Étant donné que le demandeur est la partie qui succombe, il doit supporter la taxe d’opposition ainsi que les frais exposés par l’opposant au cours de la présente procédure.
Conformément à l’article 109, paragraphes 1 et 7, du RMCUE et à l’article 18, paragraphe 1, sous c), i), du RMCUE d’exécution, les frais à payer à l’opposant sont la taxe d’opposition et les frais de représentation, qui sont fixés sur la base du taux maximal y prévu.
La division d’opposition
Caridad MUÑOZ VALDÉS Katarzyna ZYGMUNT Carlos MATEO PÉREZ
Conformément à l’article 67 du RMCUE, toute partie à laquelle la présente décision fait grief a le droit de former un recours contre celle-ci. Conformément à l’article 68 du RMCUE, l’acte de recours doit être déposé par écrit auprès de l’Office dans un délai de deux mois à compter de la date de notification de la présente décision.
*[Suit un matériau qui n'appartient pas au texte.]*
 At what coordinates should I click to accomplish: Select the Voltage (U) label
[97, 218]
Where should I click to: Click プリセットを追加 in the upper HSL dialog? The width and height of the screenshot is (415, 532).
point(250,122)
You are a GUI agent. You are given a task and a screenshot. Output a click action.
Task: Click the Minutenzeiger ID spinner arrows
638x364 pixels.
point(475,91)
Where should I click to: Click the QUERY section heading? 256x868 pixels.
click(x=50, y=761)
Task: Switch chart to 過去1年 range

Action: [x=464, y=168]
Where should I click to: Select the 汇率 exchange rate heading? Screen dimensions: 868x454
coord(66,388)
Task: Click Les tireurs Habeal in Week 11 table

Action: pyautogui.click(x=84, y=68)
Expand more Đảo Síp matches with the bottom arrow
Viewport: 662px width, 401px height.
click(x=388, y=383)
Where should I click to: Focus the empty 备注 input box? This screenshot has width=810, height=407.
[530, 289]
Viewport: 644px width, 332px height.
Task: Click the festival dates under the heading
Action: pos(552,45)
Il doit être déposé dans la langue de la procédure dans laquelle la décision faisant l’objet du recours a été rendue. En outre, un mémoire exposant les motifs du recours doit être déposé dans un délai de quatre mois à compter de la même date. L’acte de recours n’est réputé déposé qu’après paiement de la taxe de recours de 720 EUR.